De jeunes artistes, Robin Goode (Afrique du Sud) et Alessandro Scali (Turin), ainsi que Grit Ruhland (Dresde), se sont emparés des techniques de microlithographie et de microscopie électronique ou à force atomique pour réaliser des œuvres évidemment invisibles à l’œil nu. Une exposition à Bergame, en octobre
2007, a donné lieu à un très important catalogue, riche de nombreux essais critiques : Stefano Raimondi, Nan°art, vedere l’invisibile, Skira, 2007 (voir aussi le site http://www.nanoart.it). À la vérité, il s’agit plutôt de « microart », à l’échelle de quelques dizaine de micromètres (quelques centièmes de millimètre donc), que de « nanoart ». Mais même si le discours des commentateurs montre quelque tendance à l’inflation, le travail des artistes ne manque pas d’intérêt. On peut certes se demander si certaines des œuvres ne valent pas plus par la prouesse technique que par leur contenu proclamé. Ainsi, d’une microcarte de l’Afrique (Scali & Goode), d’environ cent μm, censée symboliser l’invisibilité mentale de ce continent infortuné. Mais d’autres réalisations ne manquent pas de sens, ni d’humour, tel cette « clé du paradis » (Scali & Goode), illustrant un fameux verset de l’Évangile selon saint Matthieu,
« Il est plus aisé à un chameau de passer par le trou d'une aiguille qu'à un riche d’entrer dans le royaume des cieux »,
par un chameau passant effectivement dans le chas d’une aiguille. Ou encore la « pantoufle pour un infusoire » (Ruhland) de 150 μm de long — œuvre à la résonance d’ailleurs bien plus poétique en allemand, qui dénomme ces microorganismes Pantoffeltierchen (animalcules pantouflards), en vertu de leur forme.

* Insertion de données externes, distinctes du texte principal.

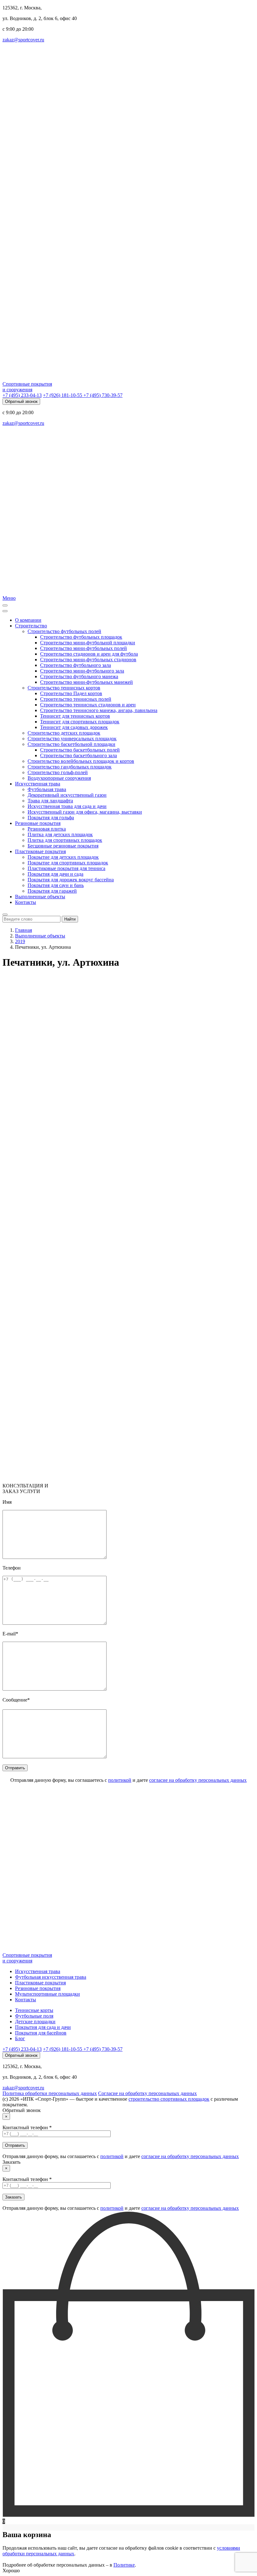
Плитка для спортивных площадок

En un syncrétisme un peu décoiffant et typiquement californien de technique et de mystique, Victoria Vesna, média-artiste, et James Gimzewski, nano-chercheur, ont invité un groupe de moines tibétains à venir réaliser dans un laboratoire de nanotechnologie de l’université de Los Angeles un
mandala traditionnel constitué de grains de sable coloré. Cette figure incroyablement élaborée a ensuite été photographiée à des échelles de plus en plus petites, depuis sa taille naturelle (plus de deux mètres) jusqu’à la structure moléculaire des grains de sable (quelques nanomètres). Les images ont ensuite été montées en un film continu, zoom vertigineux vers le nanomonde, qui met en évidence les niveaux successifs de complexité d’un tel objet — et la complexité de cette complexité, qui passe graduellement du culturel (la valeur symbolique de l’image) au naturel (la structure physique de la matière). Voir le site http://nano.arts.ucla.edu/mandala/

Une autre association (contre nature ? c’est toute la question…) entre science et religion sous l’égide des nanotechnologies a été récemment mise en œuvre au Technion de Haifa où une équipe de l’Institut israélien de technologie a réalisé une copie intégrale de la Bible sur une plaque de silicium de la taille d’une tête d’épingle, en utilisant un procédé de microgravure par jet d’ions. Comme l’admettent candidement les chercheurs, il ne s’agit pas ici d’un projet à portée mystique ou artistique, mais
« d’un exercice destiné à exciter l’intérêt public pour les nanotechnologies. »
Voir le site
http://pard.technion.ac.il/archives/presseng/Html/PR_bibleENG_18_12.Html

Mais peut-être faut-il réaliser que le nanoart, par delà son recours aux techniques les plus modernes, n’est pas si neuf qu’il y paraît. De longue date, et au sein de nombreuses traditions, le minuscule a fait l’objet de multiples pratiques artistiques. C’est Claude Lévi-Strauss qui remarquait que « toutes les miniatures paraissent dotées d’une qualité esthétique intrinsèque ». On trouvera une remarquable étude de cet art du petit dans le récent livre de John Mack,
The Art of Small Things, Harvard University Press, 2007. À partir d’un vaste échantillonnage d’objets — miniatures mogholes, amulettes égyptiennes, poids d’or ashanti, jades aztèques, bijoux grecs, mosaïques, modèles réduits, etc. — il examine l’art de la miniaturisation dans divers contextes culturels, et ses rôles multiples, du mystique au monétaire. Souhaitons qu’un nouveau chapitre d’une future réédition se penche sur le nanoart moderne.